At various times he was composer in residence or music director for the Negro Ensemble Co., the Alvin Ailey Dance Company and the Dance Theater of Harlem and for productions of the American Theater Lab, among others. He was guest conductor with many orchestras.
Perkinson called composition "written improvisation." Bernard Holland wrote in a review in the New York Times in 1988 that his "String Quartet No. 1" "identified with some precision the compatibilities of French impressionism and jazz."
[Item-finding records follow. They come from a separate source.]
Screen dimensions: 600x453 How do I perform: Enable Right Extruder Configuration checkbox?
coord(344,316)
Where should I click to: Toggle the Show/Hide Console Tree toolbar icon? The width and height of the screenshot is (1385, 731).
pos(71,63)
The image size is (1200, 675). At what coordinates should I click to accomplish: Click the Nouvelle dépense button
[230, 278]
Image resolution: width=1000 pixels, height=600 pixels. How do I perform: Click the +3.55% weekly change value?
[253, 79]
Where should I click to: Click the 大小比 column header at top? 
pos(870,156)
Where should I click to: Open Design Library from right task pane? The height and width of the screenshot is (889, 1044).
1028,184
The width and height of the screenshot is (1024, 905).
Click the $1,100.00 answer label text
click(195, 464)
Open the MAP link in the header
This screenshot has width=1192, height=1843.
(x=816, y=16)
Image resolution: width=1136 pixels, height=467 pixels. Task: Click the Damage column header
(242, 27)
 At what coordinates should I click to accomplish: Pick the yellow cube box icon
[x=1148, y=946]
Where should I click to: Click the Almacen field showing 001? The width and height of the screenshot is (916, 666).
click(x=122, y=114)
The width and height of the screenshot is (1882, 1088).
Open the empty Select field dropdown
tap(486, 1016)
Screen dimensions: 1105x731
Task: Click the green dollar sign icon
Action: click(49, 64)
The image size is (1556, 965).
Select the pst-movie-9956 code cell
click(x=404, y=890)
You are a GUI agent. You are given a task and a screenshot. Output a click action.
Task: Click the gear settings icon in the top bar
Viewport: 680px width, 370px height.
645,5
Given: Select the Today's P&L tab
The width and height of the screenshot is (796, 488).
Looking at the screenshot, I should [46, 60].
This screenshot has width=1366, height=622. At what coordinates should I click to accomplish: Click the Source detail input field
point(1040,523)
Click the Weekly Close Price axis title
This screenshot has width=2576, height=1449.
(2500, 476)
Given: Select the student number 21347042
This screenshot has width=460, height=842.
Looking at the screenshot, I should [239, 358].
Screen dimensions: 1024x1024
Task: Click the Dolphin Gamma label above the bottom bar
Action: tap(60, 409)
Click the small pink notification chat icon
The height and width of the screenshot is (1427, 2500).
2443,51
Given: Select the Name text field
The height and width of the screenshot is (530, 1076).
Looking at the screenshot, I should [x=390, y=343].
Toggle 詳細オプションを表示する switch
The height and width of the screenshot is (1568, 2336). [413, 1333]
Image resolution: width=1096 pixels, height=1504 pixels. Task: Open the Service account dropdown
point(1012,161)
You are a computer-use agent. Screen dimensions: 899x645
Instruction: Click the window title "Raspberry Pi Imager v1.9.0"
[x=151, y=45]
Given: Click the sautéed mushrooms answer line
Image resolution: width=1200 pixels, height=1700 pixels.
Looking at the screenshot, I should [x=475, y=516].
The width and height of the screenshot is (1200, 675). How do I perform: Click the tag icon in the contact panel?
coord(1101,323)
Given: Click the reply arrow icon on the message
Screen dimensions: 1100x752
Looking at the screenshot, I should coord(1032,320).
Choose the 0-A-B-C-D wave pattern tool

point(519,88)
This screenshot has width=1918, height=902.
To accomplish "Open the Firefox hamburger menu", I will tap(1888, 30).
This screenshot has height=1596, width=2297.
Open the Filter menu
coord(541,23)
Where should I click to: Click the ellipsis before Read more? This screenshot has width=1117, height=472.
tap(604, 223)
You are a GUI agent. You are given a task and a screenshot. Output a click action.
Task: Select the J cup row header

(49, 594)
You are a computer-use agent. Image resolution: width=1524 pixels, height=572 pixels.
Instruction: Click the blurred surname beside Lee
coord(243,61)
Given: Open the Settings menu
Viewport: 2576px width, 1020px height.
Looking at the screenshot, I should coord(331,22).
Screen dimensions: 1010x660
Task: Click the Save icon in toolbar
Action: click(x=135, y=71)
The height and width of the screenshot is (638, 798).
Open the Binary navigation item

The International Dictionary of Black Composers says he explored "the extremities of the sound spectrum," using odd metrical signatures and other methods, and notes that he placed "widely spaced accompaniments against closely woven voices a la Stravinsky."
Perkinson was born on June 14, 1932, in Manhattan, and was named for Samuel Coleridge-Taylor, a black British composer and conductor who gained recognition in the 1890s.
After graduating from the High School of Music and Art, where he shared the LaGuardia Prize in Music with the soprano Reri Grist, Perkinson attended New York University.
He then transferred to the Manhattan School of Music, where he earned bachelor's and master's degrees, studying with Hugh Ross, a prominent choral director, who introduced him to Stravinsky and other musical luminaries. Perkinson also sang as a baritone soloist in New York churches.
He taught at Brooklyn College from 1959 to 1962 and was director of the Brooklyn Community Symphony Orchestra, an affiliate of the school's music department. In the summers he studied orchestral conducting at the Mozarteum in Salzburg, Austria. In the mid-1960s he played in the Max Roach Quartet and later worked with Roach as an arranger and conductor.
His film scores include "A Warm December," a 1973 movie starring and directed by Sidney Poitier. His classical compositions have been recorded by the Chicago Sinfonietta, the flutist Harold Jones and others.
Perkinson is survived by his daughter, Joette Thompson, of Kansas City, Mo.; his sister, Beverly Perkinson Thomas of Houston; and two grandchildren.